The argument for tariffs usually centers around this: other countries already place them on our goods, so we are just getting even.

Well, you know what they say about an eye for an eye leaving the whole world blind.

Tariffs Are Dollar Bullish

They are, because the US imports a lot more than it exports. For example, we import about $500 billion in goods from China and export to them only about $140 billion.

Think of it this way: the US has a lot of resources. We can make a sandwich on our own better than any country in the world. With difficulty—but we can do it. China (and pretty much everyone else) will have a much harder time making a sandwich.

So the dollar will probably rally for a while.

In March, I said “…in the grand scheme of market mispricings I’ve seen over the year, [EURUSD] is the biggest.”

And on April 24, I said: “I’m going to make a bold statement and say that we’ve made the turn in the dollar.

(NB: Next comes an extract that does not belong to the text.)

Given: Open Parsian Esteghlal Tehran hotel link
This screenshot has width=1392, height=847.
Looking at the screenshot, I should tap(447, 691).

Stronger dollar from here on out. That’s what the chart is telling you, and that’s what the bond market is telling you.”

I point this out because this particular example illustrates my entire philosophy of investing.

Long the dollar in March/April was the scariest trade on the board. It had just sold off for months, even with interest rate differentials between Europe and the US blowing out to record levels.

In the US, rates were going higher. Everywhere else in the world, monetary policy was getting softer. But the trade was too scary; Trump’s unpredictability was intentionally or unintentionally keeping the dollar weak. Treasury Secretary Mnuchin was explicitly calling for a weak USD.

It’s was a true contrarian call.

Maybe not too many of you trade FX directly, but your opinion on a move in USD might have informed your opinion on Emerging Markets, which would have been helpful.